● Your tasks
a. Name every organization mentioned in the Multiple Impact Bullet piece.
b. In the Multiple Impact Bullet piece, revise the passage that begins at the words "So now we have" and stops after "Ba Da Boom.", putting "fishing line" in place of "piano wire".

● Source excerpt
☆ ☆ ☆ ☆

So now we have the Multiple Impact Bullet. This one does the R.I.P. round one better by not having to wait until it impacts a target to fragment. The M.I.P. comes out of the muzzle deploying three tethered satellite projectiles attached to the main one. It’s a design you would have thought the armorer for the Gambino crime family would have developed. “See boss, we tie these t’ree pieces of lead to da bullet wit pieces of piano wire. It comes out spinning, and if you miss wit da bullet, the piano wire strangles the mook.” Doubtlessly followed with a Ba Da Bing, Ba Da Boom.

And that’s basically the theory behind this round that guarantees you don’t even need the most rudimentary gun handling skills to get effective hits on target. You can read the NASA inspired narrative of how it works on the Advanced Ballistics Concepts web site. Fortunately, they have included a simple version so that Neanderthals like me can grasp it:

“In simple terms, the spinning segments are forced outward from the center of rotation until they are slowed to a stop by the tether/brake™ system. The segments are then held in orbit by the tethers and the ever present centrifugal force as they rotate down range towards the target. This wide fixed spread pattern compensates for most if not all of the typical misalignment of the barrel caused by Last Second Twitch.  The final result is a much greater chance of striking the intended target.”

The “Last Second Twitch” has been called a “flinch” for many a year, and it’s a correctable fault. Remove the flinch and maintain proper sight alignment and you’ve drastically increased your chance of striking the intended target. You can do that through practice.

☆ ☆ ☆ ☆

● Dataset extract
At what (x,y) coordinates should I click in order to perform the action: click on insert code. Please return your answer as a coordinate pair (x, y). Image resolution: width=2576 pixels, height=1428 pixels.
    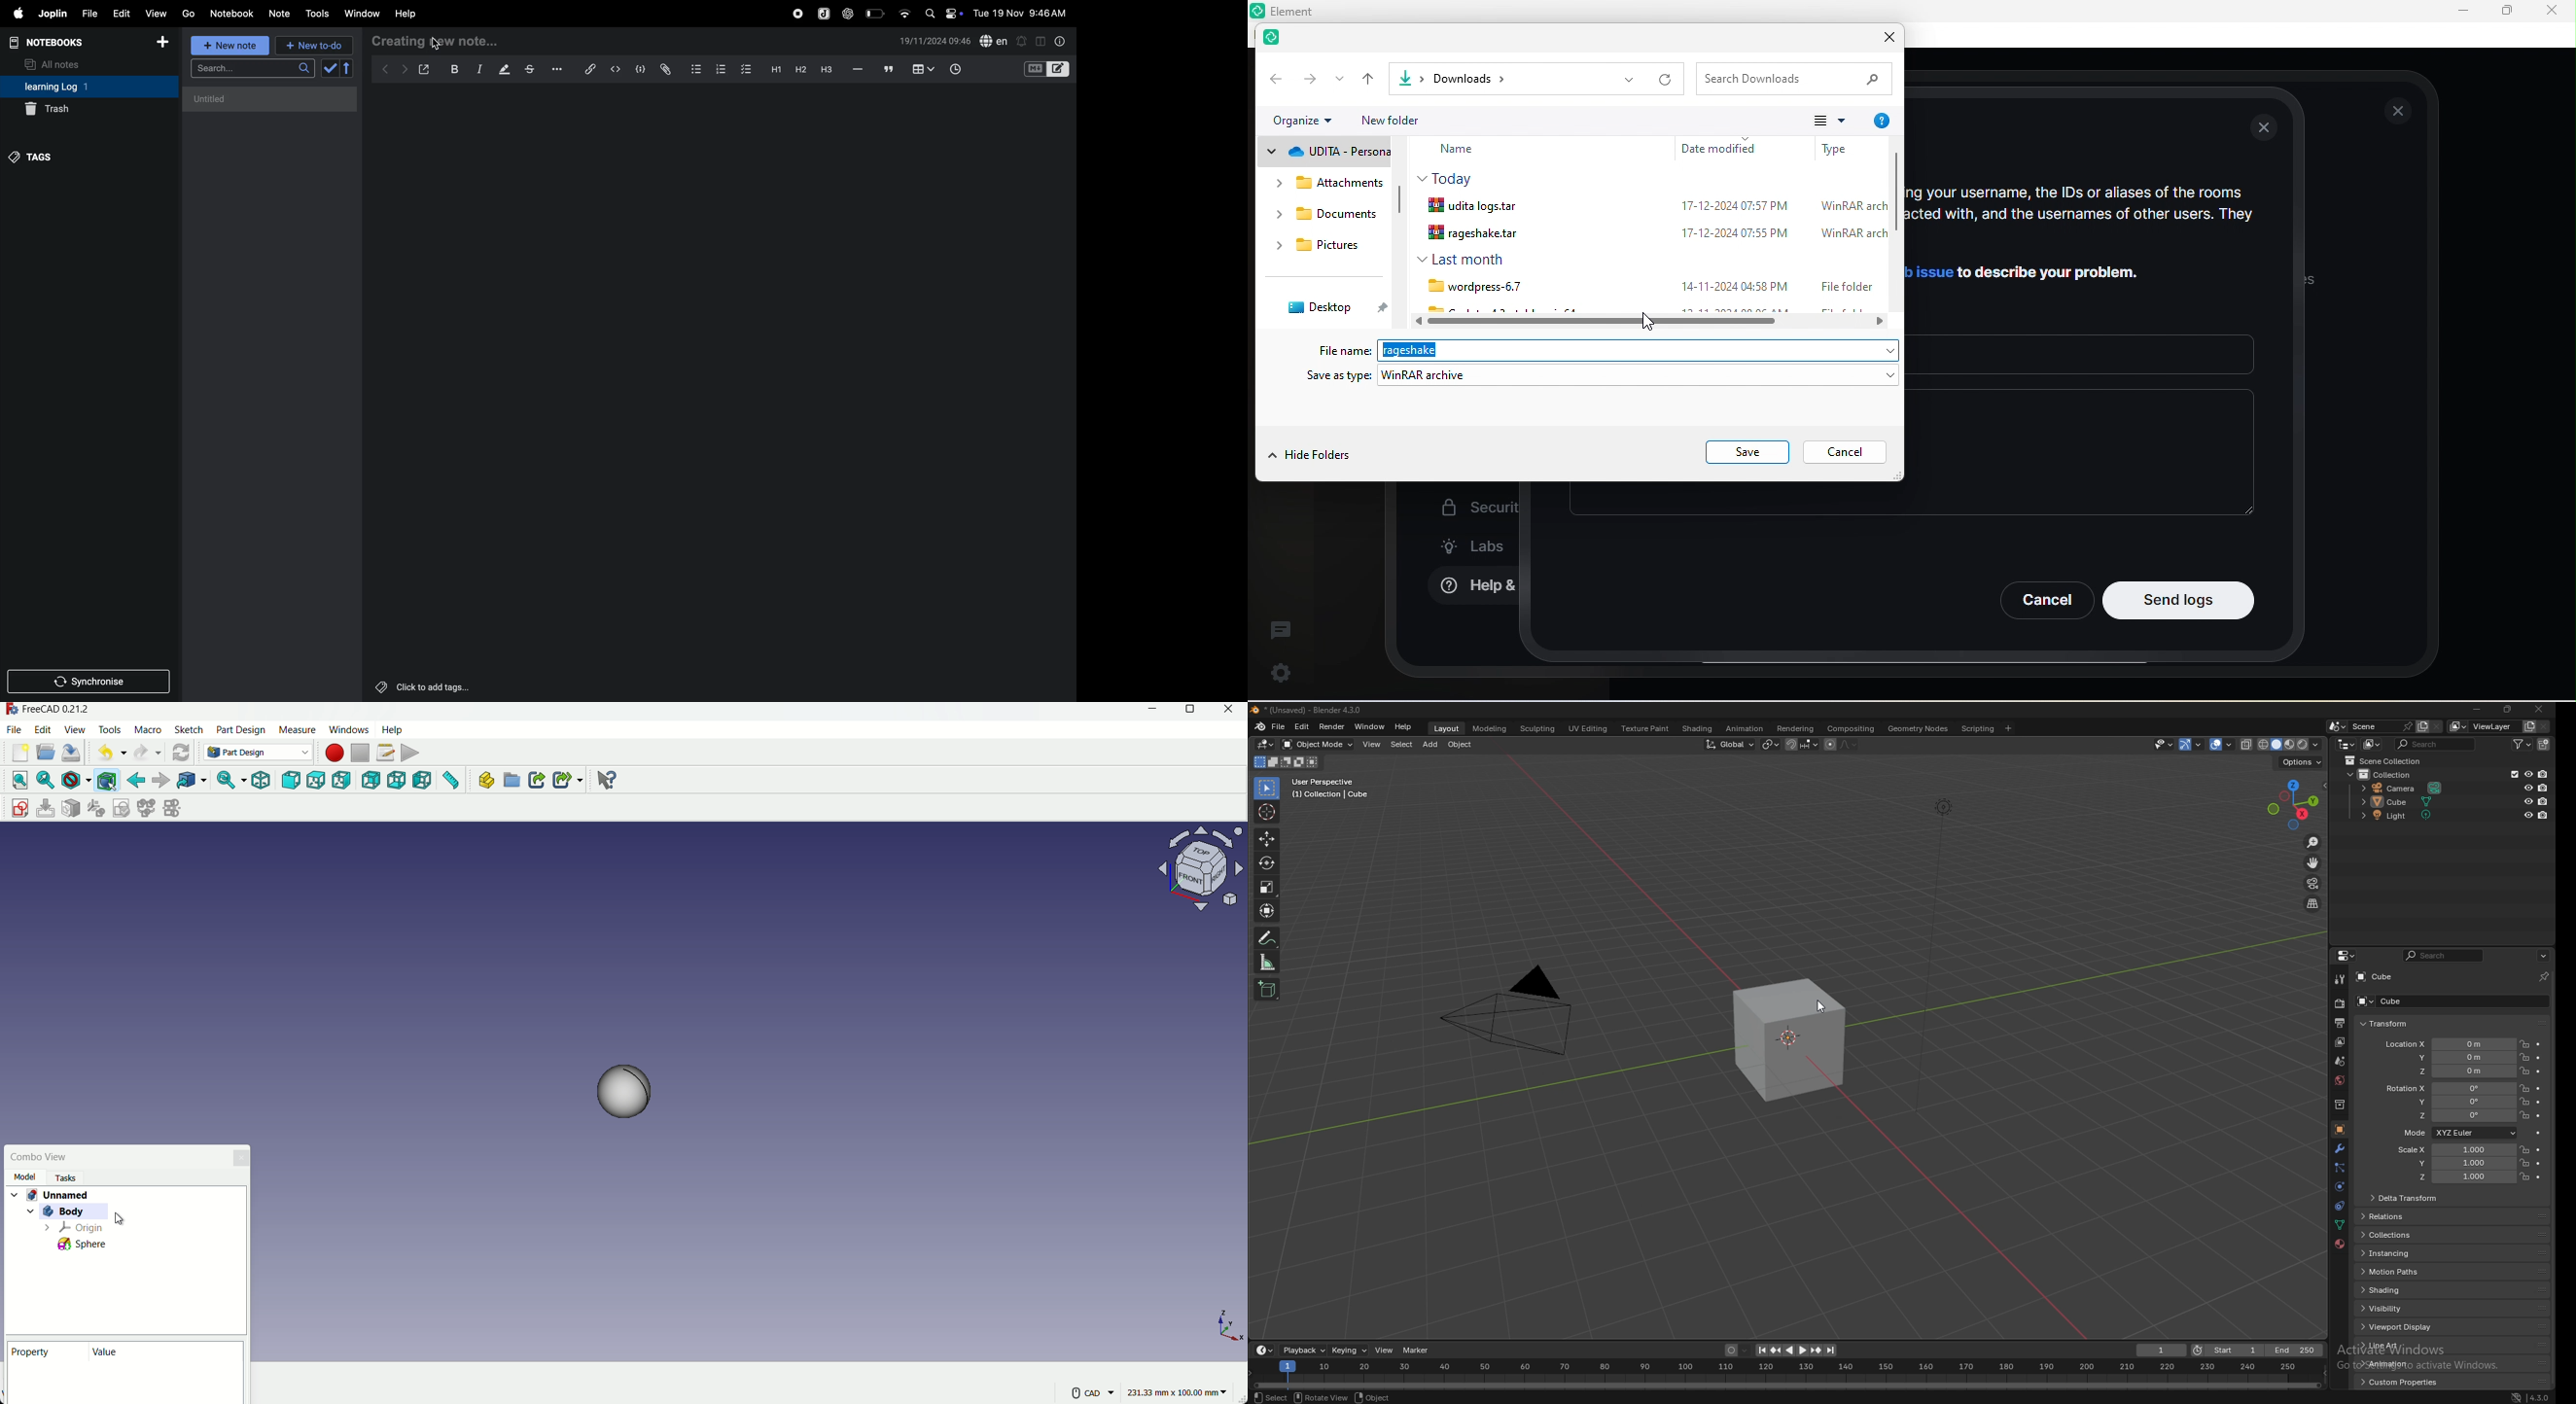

☆ ☆ ☆ ☆

● Task results
a.
- Gambino crime family
- NASA
- Advanced Ballistics Concepts

b.
So now we have the Multiple Impact Bullet. This one does the R.I.P. round one better by not having to wait until it impacts a target to fragment. The M.I.P. comes out of the muzzle deploying three tethered satellite projectiles attached to the main one. It’s a design you would have thought the armorer for the Gambino crime family would have developed. “See boss, we tie these t’ree pieces of lead to da bullet wit pieces of fishing line. It comes out spinning, and if you miss wit da bullet, the fishing line strangles the mook.” Doubtlessly followed with a Ba Da Bing, Ba Da Boom.